Pace signed a three-year $15 million deal (with $6.1 million guaranteed) with the Chicago Bears on April 2, 2009. Pace started the first 11 games at left tackle in his lone season with the Bears in 2009 before sustaining a groin injury on November 29 in a loss to the Minnesota Vikings. He later finished the year as a reserve behind 2008 first-round draft pick Chris Williams. He was released on March 1, 2010.

==Personal life==
Pace owned "Big O's Ltd" in his home town of Sandusky, Ohio. It was a family-friendly sports bar located on W. Perkins Avenue. Pace made appearances at his restaurant, occasionally signing autographs for his hometown fans. Big O's Ltd has since been closed.

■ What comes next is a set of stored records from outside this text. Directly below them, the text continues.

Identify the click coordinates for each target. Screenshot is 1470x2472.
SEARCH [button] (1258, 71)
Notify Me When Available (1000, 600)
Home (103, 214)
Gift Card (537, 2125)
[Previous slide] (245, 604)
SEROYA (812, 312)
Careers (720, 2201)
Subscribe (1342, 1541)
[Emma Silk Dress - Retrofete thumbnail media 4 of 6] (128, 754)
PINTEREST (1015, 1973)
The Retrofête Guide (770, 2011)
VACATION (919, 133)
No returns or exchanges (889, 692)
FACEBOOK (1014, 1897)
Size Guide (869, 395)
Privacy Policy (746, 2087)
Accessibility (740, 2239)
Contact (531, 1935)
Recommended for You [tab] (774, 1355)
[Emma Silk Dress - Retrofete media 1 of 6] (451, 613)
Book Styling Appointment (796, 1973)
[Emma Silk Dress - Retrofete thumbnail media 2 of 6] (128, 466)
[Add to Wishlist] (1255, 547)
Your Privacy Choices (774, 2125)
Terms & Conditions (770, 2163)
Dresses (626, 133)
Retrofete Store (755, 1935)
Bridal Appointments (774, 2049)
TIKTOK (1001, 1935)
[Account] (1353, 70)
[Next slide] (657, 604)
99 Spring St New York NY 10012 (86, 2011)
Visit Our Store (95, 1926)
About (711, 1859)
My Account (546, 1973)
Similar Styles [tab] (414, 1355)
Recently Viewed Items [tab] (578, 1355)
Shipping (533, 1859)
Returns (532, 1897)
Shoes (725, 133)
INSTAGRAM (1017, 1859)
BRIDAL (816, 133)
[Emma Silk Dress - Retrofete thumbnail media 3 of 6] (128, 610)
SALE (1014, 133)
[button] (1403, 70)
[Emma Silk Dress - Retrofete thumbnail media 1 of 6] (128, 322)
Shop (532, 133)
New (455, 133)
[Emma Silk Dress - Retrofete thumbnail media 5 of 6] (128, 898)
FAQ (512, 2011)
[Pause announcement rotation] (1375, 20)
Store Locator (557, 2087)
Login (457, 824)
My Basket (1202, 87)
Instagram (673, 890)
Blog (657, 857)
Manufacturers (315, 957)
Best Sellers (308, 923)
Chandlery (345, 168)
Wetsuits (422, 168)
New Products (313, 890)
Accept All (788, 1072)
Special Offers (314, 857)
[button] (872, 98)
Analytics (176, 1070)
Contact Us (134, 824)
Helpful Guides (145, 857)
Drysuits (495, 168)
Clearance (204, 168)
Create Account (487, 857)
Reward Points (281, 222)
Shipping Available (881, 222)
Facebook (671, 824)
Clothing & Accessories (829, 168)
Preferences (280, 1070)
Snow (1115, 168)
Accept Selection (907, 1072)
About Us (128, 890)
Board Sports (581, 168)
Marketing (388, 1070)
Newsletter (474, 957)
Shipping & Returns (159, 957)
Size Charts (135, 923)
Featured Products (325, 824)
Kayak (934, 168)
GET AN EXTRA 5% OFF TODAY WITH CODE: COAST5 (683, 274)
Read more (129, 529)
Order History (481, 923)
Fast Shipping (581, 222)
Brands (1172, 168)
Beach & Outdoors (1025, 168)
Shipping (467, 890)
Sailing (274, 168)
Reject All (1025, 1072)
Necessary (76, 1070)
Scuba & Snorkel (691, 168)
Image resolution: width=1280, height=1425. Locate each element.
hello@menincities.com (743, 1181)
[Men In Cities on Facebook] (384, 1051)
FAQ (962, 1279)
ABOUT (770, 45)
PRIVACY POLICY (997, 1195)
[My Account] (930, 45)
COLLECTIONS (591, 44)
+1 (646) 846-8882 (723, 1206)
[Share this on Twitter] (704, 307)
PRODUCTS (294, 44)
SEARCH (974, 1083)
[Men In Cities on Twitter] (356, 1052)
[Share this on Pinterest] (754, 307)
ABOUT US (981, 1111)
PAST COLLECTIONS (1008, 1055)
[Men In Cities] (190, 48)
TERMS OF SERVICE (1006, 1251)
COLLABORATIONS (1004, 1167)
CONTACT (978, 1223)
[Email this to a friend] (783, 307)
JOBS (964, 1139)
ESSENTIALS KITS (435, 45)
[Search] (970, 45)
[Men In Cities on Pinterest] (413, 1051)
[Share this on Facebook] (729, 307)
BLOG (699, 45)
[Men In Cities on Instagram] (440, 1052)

Pace was inducted into the Rose Bowl Hall of Fame on December 30, 2013, at the Pasadena Convention Center.

Pace was a finalist in the 2015 Hall of Fame induction class and in his second year of eligibility he made the final 15. On February 6, 2016, he was elected to the Pro Football Hall of Fame.

Pace resides in St. Louis, Missouri. He and his family purchased a house in Henderson, NV in 2025. His son, Landon, currently plays tight end for Wyoming.

He was portrayed by Brandon Murphy in the 2021 film American Underdog: The Kurt Warner Story.